Part One ends with a telling line of dialogue, spoken by Sarah Yetta, which
operates as a hinge between the two parts: “‘We are a lost generation,’ she
said. ‘It is for our children to do what they can.’” The paradox, for us, is
that these first-generation immigrants, who braved dangers so resourcefully and
sacrificed so much for their offspring, seem to possess a wholeness of self and
spirit, while their relatively more privileged children seem the lost,
fragmented ones.
The second part focuses on Sarah’s son, Ezekiel, who (we learn from Reznikoff’s
letters) was not modeled on Reznikoff himself but on his friend Joel. It is
significant that this Ezekiel bears the same first name as his grandfather, a luftmensch who secretly wrote poetry.
When Grandfather Ezekiel died, his wife Hannah burned all his verses, thinking
they might contain some reference to Nihilists and get the family in trouble
with the Russian police. “As she put the first into the fire she said, ‘Here’s
a man’s life.’” With characteristic understatement, Reznikoff the novelist
leaves it at that; but Reznikoff the man was deeply affected all his life by
the burning of his own grandfather’s poetic output, an event which actually
happened, and his persistence not only in writing, but in seeing the work
published at all costs, even setting the type and printing it himself, was
clearly in part a defiant response to that earlier erasure. Stephen Fredman
makes this point eloquently in his fine study of Reznikoff, A Menorah for Athena (University of
Chicago Press, 2001). “Here is the primal scene of poetry for Charles
Reznikoff.

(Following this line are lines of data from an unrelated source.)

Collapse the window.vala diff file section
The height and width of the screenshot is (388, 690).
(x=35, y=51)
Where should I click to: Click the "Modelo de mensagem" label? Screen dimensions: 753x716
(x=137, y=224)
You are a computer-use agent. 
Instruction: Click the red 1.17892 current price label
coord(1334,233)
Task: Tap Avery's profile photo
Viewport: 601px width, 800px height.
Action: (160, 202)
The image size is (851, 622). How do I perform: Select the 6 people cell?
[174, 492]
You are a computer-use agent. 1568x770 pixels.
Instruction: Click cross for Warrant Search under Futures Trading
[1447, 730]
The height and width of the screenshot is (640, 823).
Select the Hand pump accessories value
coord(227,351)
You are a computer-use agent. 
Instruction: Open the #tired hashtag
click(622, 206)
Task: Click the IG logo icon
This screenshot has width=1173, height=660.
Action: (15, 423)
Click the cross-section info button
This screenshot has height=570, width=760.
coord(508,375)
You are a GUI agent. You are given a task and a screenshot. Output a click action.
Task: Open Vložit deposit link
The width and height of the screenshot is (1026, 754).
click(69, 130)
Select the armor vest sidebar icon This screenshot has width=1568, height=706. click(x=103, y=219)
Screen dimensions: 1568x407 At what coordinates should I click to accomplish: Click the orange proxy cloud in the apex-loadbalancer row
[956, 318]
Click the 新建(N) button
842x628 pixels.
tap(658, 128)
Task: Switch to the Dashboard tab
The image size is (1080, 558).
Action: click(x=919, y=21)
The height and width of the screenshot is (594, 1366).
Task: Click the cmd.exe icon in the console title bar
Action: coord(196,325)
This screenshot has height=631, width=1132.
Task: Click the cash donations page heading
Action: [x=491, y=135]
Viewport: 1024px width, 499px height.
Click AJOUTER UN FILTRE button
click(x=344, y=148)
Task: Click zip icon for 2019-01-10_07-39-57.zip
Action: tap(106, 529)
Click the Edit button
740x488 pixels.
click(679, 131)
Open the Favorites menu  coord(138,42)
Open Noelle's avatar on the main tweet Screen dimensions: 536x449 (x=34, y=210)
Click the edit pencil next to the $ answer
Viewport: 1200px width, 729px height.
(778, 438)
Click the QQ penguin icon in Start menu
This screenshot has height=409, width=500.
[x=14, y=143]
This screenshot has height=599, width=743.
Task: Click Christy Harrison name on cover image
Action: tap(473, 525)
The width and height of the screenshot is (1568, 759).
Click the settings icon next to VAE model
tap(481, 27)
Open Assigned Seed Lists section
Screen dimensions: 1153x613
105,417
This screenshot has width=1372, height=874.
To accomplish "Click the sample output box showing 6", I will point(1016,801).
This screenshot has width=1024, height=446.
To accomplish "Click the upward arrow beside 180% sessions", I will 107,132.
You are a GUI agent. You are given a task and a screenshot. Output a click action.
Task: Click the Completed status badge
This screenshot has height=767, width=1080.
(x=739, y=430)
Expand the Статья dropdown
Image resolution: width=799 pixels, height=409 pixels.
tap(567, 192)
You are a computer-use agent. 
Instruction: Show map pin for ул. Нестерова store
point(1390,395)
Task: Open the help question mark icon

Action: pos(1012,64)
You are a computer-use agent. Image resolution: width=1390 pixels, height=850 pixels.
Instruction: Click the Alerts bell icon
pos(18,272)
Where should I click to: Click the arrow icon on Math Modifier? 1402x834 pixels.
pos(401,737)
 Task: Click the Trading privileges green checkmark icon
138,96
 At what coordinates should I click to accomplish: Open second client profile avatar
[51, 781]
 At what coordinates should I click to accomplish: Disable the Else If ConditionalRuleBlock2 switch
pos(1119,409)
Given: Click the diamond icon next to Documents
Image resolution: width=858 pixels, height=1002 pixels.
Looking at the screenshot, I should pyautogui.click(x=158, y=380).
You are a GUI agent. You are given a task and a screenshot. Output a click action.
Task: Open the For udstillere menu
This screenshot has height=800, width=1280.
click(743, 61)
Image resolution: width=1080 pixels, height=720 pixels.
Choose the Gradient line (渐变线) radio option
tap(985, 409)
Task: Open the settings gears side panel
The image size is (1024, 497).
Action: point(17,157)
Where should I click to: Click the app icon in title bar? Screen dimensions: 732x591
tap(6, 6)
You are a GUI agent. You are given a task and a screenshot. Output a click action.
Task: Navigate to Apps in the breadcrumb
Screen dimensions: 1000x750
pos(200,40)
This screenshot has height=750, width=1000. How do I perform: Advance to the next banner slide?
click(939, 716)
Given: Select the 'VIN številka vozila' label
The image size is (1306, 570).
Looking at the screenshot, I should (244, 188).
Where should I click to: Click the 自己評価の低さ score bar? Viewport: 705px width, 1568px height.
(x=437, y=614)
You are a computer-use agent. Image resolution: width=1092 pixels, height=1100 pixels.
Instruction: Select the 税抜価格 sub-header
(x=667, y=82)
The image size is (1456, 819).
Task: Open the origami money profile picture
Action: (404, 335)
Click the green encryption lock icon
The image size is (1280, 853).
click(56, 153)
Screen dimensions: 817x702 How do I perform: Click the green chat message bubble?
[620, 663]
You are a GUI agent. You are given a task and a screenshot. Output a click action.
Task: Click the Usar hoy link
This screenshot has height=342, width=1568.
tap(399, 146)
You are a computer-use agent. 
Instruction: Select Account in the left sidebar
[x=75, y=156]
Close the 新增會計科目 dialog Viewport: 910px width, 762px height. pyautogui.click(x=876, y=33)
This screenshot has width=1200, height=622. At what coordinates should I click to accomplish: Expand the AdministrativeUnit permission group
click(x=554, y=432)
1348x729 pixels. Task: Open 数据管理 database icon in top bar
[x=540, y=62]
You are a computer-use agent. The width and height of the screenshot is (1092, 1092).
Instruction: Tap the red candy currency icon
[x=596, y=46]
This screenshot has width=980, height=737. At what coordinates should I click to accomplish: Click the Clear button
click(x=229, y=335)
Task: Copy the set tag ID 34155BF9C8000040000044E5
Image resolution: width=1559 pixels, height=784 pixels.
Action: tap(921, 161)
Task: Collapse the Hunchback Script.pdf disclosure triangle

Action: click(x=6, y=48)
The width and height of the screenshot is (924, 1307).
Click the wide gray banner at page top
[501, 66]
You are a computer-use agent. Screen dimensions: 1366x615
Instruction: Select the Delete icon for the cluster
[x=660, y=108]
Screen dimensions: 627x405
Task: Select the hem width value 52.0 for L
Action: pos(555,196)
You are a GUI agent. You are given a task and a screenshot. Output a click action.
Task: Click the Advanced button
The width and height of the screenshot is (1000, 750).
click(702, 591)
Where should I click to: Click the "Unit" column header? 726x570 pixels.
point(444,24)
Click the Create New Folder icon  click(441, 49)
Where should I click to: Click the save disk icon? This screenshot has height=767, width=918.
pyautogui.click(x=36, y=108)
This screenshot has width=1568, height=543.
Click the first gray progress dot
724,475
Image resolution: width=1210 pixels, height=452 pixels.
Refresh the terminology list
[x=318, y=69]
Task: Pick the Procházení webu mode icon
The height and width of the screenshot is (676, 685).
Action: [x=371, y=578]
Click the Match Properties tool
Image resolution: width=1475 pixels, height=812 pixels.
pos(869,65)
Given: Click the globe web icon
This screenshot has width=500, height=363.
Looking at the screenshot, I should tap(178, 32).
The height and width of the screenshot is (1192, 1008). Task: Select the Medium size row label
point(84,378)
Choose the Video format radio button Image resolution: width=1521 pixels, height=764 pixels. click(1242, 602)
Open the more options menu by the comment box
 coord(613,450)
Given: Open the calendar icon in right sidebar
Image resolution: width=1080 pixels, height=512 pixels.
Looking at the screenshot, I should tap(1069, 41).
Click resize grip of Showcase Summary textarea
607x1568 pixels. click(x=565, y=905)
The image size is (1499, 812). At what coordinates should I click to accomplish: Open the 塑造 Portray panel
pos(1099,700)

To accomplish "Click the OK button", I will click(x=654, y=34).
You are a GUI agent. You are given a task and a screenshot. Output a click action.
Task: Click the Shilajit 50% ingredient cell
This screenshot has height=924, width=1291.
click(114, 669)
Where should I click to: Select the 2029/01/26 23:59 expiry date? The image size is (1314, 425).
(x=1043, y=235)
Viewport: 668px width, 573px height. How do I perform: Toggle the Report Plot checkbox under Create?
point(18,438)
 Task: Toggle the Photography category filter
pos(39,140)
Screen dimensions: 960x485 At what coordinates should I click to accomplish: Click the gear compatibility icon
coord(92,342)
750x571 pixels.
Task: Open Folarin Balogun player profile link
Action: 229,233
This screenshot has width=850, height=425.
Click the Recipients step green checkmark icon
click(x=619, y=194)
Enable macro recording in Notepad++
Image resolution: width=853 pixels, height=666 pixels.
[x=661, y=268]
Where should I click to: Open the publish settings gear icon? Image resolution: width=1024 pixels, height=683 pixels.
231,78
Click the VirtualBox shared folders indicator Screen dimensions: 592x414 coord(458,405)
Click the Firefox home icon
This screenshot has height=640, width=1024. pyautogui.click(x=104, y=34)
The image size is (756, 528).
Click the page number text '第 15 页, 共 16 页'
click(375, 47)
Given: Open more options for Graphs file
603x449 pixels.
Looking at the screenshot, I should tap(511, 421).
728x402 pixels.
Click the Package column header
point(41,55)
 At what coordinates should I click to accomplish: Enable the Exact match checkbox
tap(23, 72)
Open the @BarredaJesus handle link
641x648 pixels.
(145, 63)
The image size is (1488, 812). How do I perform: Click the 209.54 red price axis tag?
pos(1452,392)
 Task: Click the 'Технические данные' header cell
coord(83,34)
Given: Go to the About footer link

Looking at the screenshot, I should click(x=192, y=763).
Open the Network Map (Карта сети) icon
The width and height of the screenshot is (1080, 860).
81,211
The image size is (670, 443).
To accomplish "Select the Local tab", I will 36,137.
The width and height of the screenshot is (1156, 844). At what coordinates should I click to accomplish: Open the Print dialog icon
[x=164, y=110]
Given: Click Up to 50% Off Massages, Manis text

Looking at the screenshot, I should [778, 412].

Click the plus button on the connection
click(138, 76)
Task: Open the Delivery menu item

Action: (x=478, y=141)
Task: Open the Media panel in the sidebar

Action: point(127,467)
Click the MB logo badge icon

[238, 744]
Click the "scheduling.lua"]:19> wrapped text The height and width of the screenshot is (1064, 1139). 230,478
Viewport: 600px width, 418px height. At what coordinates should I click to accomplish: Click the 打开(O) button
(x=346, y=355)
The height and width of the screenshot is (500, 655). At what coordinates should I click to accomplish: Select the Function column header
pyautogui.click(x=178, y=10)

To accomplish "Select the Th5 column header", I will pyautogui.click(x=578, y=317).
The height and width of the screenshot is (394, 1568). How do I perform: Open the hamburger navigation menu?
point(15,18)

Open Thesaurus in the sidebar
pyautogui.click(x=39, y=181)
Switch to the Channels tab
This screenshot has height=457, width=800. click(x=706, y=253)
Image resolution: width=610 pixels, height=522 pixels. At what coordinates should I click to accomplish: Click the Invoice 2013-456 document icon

His grandfather’s lifework, his secret self, written in Hebrew,
language of the Torah—not Yiddish, language of the Diaspora, or Russian, the
cosmopolitan language—is destroyed out of fear and ignorance.... This ‘sad
story’ was related by Reznikoff obsessively in interviews and in the family
histories he wrote in prose and verse…. Making manifest his inheritance,
Reznikoff’s poems are the great-grandchildren—as though the dead, cremated
manuscript had produced, through the intermediary of Charles’s mother, this new
breed of American Jewish poems.” In the novel, Ezekiel the younger is not a
writer, however, but a touchy malcontent, a would-be artist without an art. “If
he had studied music, if he could draw and paint…” he broods.
The two parts of the novel are radically different from each other: the first
half flows with the folkloric sound of a family chronicle and spans decades,
while the second slows down, covers a chronological period of months, and is much
more introspective, taking us into Ezekiel’s thoughts and
stream-of-consciousness. The language in the second part is also different,
having lost its foreign tinge and become American-educated, sprinkled with
poetic quotations and references to Wordsworth and the Buddha in the
Metropolitan Museum. Most crucially, the psychology is vastly different: the
first part has an extroverted, indirect psychology, similar to Gertrude Stein’s
Three Lives, where the working-class
protagonists are barely aware that they have an unconscious, much less that
they are expressing it in every statement they make. Sarah Yetta acts
forthrightly and maturely, even as a young girl, with consistent rectitude. She
may sorrow at the changeable nature of people’s emotions, a neighbor who goes
from friendliness to frosty hostility, but she herself is solid and dependable.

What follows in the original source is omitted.